What you need to do:
In the records, from the line with "Open the map scale dropdown in ArcMap" to the line with "click(x=164, y=930)", replace "GUI agent" with "UI agent" and give those lines again with everything else unchanged.

Stored entries:
------------------------------------

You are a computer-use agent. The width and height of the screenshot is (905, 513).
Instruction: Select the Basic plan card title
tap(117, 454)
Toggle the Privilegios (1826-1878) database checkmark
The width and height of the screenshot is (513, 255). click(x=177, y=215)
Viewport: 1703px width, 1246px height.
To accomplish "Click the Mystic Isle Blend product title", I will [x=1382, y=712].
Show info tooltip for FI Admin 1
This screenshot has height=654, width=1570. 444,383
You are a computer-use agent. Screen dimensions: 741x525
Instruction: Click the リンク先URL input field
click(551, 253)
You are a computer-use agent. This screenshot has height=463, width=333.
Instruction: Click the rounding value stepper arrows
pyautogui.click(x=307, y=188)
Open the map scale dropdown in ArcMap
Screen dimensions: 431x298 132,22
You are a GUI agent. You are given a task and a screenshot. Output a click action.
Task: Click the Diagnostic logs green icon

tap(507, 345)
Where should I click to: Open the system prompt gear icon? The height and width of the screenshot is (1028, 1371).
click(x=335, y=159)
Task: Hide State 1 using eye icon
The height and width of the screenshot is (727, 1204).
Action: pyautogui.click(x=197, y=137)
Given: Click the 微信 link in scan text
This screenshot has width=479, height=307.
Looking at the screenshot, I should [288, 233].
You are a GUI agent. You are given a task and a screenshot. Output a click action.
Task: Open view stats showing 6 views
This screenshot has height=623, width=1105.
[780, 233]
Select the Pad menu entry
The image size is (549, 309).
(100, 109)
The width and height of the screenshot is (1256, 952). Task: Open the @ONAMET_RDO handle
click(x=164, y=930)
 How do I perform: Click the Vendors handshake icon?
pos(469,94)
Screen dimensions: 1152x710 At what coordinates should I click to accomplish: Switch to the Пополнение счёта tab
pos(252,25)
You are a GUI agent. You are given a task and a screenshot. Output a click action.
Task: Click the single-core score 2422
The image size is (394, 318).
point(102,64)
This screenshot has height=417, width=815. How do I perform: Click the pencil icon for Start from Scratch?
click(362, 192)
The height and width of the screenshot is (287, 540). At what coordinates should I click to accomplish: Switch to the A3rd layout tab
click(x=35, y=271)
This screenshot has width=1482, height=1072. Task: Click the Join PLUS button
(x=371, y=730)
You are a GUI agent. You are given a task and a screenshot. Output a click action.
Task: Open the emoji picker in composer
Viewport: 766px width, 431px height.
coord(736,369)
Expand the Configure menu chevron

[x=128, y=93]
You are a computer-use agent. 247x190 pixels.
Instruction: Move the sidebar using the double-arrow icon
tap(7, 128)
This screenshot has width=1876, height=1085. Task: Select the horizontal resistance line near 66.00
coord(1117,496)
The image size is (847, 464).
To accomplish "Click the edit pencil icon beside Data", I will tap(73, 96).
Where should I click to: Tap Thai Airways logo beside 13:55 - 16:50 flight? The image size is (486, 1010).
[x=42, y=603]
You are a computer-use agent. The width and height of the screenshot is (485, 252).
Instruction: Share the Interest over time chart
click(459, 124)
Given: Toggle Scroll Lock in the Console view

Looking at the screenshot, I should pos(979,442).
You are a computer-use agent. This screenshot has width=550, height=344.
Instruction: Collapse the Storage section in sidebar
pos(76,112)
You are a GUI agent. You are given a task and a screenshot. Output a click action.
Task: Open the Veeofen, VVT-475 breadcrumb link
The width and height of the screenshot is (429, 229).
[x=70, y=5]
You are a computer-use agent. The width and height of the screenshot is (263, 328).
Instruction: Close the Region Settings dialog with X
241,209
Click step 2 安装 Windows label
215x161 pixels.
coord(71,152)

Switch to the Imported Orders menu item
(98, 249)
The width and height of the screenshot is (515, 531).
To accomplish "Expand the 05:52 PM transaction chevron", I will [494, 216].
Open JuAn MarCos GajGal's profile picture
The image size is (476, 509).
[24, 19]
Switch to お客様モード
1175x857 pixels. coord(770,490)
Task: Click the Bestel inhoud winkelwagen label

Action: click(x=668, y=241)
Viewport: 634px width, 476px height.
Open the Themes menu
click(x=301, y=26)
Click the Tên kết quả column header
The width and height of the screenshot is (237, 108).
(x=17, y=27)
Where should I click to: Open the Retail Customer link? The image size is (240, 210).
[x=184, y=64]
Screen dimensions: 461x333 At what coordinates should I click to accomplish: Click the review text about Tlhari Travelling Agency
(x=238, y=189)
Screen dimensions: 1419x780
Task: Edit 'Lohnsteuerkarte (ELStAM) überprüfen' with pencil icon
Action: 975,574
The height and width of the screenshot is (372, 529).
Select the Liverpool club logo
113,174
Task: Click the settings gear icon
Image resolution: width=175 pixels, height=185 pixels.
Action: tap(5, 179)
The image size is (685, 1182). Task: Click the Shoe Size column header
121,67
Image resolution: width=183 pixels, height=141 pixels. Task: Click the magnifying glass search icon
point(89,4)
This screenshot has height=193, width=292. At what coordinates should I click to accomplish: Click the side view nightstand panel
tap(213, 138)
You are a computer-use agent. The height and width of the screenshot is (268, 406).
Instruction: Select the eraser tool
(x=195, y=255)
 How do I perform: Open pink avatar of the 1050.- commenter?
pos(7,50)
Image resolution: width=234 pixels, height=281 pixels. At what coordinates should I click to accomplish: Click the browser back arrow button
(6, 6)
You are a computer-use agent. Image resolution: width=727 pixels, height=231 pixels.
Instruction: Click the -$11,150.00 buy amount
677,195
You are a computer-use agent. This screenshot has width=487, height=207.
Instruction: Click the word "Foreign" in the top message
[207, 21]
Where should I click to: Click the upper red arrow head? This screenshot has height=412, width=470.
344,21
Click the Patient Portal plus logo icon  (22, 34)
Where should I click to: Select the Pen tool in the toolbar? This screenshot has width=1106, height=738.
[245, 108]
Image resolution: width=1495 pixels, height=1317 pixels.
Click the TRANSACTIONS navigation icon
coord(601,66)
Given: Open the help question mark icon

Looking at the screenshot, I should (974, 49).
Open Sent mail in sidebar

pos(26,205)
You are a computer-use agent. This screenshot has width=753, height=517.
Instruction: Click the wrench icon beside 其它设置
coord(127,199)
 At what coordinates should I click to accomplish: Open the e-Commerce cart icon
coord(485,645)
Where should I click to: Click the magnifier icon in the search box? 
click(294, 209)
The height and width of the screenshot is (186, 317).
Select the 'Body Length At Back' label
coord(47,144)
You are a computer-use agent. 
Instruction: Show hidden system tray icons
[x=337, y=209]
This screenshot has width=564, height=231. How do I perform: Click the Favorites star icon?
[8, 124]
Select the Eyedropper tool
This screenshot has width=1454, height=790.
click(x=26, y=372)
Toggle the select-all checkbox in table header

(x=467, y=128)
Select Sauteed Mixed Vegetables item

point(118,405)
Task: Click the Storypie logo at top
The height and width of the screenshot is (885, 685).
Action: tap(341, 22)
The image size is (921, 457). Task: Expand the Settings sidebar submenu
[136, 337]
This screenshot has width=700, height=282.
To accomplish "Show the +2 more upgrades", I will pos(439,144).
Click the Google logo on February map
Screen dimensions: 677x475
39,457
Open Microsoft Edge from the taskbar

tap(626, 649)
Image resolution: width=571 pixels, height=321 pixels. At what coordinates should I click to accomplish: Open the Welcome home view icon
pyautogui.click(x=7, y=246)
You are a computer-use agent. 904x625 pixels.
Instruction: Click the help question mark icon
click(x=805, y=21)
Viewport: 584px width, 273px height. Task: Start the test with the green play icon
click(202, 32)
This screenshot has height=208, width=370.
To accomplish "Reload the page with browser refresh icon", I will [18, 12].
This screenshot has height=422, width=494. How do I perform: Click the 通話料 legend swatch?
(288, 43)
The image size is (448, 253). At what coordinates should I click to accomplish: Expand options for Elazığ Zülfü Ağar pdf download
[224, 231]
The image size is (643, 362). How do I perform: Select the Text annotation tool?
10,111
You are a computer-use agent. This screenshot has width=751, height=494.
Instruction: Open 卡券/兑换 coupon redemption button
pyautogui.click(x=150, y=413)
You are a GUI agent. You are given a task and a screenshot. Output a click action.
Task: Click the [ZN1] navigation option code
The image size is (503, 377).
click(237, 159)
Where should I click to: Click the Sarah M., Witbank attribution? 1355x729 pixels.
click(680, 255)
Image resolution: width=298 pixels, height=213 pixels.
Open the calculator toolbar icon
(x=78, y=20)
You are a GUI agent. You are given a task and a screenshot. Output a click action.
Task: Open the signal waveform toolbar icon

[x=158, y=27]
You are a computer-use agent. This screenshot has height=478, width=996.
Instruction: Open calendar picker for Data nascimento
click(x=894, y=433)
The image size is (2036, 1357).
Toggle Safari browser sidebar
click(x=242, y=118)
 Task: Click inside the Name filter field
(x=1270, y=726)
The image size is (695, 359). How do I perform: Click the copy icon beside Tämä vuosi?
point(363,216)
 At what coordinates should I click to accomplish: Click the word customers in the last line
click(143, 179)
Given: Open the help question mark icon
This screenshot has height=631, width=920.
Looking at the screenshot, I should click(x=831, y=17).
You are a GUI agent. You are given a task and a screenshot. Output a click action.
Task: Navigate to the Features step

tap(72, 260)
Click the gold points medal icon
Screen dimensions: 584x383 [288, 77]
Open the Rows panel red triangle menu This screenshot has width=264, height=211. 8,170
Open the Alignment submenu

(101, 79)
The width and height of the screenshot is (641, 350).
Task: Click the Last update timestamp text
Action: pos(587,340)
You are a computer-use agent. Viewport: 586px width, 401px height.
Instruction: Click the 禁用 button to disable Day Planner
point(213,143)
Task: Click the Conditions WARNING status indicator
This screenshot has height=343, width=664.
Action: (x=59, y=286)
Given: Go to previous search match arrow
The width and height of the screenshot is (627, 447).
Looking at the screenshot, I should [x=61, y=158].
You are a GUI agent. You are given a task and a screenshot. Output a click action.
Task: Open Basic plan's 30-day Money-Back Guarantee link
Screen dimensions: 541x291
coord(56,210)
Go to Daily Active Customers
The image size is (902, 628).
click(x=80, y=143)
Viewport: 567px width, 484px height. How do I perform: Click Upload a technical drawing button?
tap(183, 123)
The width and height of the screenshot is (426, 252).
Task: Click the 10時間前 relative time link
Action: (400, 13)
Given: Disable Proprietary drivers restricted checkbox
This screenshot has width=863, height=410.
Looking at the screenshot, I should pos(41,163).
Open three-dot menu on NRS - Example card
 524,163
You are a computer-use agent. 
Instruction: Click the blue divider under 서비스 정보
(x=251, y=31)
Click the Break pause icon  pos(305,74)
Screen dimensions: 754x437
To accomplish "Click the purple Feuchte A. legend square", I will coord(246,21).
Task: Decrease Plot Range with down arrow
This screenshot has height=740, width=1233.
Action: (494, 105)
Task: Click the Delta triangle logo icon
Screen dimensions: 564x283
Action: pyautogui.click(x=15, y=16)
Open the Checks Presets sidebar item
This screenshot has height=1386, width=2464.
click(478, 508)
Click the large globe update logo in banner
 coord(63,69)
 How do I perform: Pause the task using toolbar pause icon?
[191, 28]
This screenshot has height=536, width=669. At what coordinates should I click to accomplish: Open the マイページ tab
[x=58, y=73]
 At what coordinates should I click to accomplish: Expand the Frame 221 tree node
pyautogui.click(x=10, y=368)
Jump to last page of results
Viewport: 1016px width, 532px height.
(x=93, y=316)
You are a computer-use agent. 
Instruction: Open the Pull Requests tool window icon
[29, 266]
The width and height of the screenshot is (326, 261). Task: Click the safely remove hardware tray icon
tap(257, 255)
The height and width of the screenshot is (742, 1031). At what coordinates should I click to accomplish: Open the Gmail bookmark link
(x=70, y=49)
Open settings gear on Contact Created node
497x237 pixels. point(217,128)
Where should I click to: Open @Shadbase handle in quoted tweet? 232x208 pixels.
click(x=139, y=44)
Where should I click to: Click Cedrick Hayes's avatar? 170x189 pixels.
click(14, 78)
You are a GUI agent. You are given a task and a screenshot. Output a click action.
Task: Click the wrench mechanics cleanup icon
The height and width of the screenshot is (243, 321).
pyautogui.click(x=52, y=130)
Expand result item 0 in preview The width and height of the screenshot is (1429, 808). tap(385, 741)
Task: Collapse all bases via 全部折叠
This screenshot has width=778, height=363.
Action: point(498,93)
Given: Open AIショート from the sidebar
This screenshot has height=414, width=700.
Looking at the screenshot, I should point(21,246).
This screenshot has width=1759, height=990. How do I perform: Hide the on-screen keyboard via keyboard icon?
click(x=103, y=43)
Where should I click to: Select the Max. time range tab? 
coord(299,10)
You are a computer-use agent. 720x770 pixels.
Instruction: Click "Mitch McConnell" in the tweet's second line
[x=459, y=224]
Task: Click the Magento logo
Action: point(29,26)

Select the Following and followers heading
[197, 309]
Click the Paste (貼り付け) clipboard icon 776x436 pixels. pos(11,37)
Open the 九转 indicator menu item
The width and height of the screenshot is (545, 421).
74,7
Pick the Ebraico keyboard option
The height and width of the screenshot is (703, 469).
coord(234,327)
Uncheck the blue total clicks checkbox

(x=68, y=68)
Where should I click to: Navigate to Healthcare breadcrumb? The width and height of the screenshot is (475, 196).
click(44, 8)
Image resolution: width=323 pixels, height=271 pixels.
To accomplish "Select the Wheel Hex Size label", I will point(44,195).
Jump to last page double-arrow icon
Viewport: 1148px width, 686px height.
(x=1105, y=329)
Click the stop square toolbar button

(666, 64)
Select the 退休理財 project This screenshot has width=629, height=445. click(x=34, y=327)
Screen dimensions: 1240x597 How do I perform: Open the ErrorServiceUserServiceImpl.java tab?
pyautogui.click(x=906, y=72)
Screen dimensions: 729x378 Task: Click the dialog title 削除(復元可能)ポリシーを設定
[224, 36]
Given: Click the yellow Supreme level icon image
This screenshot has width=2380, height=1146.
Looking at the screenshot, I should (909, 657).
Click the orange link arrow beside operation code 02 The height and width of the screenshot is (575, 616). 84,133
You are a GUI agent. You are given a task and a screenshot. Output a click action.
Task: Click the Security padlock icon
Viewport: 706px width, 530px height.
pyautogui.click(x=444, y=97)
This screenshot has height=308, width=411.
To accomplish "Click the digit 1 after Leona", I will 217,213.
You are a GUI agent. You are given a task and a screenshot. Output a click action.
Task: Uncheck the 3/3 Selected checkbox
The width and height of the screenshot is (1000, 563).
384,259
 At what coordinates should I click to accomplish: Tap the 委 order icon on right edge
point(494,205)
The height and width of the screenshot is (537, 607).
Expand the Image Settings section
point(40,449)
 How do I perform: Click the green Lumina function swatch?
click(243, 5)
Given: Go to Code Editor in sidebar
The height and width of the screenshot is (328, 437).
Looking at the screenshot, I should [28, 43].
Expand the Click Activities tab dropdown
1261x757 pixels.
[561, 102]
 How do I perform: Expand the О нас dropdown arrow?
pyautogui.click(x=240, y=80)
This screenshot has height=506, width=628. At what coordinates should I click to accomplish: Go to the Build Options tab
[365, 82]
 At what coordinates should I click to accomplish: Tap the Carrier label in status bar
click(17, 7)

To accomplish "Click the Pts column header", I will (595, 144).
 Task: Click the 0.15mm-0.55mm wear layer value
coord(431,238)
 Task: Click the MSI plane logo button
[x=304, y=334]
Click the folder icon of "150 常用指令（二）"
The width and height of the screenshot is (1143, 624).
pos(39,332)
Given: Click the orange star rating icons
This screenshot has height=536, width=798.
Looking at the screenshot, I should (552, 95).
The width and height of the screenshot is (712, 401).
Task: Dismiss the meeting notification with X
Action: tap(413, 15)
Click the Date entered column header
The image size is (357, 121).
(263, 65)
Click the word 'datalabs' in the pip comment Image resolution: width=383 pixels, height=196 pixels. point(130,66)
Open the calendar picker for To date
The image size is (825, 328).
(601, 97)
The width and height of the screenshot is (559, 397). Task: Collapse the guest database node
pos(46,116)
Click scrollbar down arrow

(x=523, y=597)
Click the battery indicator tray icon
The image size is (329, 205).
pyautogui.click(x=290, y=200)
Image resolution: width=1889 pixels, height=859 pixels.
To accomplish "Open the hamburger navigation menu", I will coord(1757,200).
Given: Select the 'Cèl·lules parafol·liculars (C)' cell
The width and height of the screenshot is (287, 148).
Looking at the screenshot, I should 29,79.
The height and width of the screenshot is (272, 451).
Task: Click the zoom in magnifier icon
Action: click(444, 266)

------------------------------------

The output:
Open the map scale dropdown in ArcMap
Screen dimensions: 431x298 132,22
You are a UI agent. You are given a task and a screenshot. Output a click action.
Task: Click the Diagnostic logs green icon

tap(507, 345)
Where should I click to: Open the system prompt gear icon? The height and width of the screenshot is (1028, 1371).
click(x=335, y=159)
Task: Hide State 1 using eye icon
The height and width of the screenshot is (727, 1204).
Action: pyautogui.click(x=197, y=137)
Given: Click the 微信 link in scan text
This screenshot has width=479, height=307.
Looking at the screenshot, I should [288, 233].
You are a UI agent. You are given a task and a screenshot. Output a click action.
Task: Open view stats showing 6 views
This screenshot has height=623, width=1105.
[780, 233]
Select the Pad menu entry
The image size is (549, 309).
(100, 109)
The width and height of the screenshot is (1256, 952). Task: Open the @ONAMET_RDO handle
click(x=164, y=930)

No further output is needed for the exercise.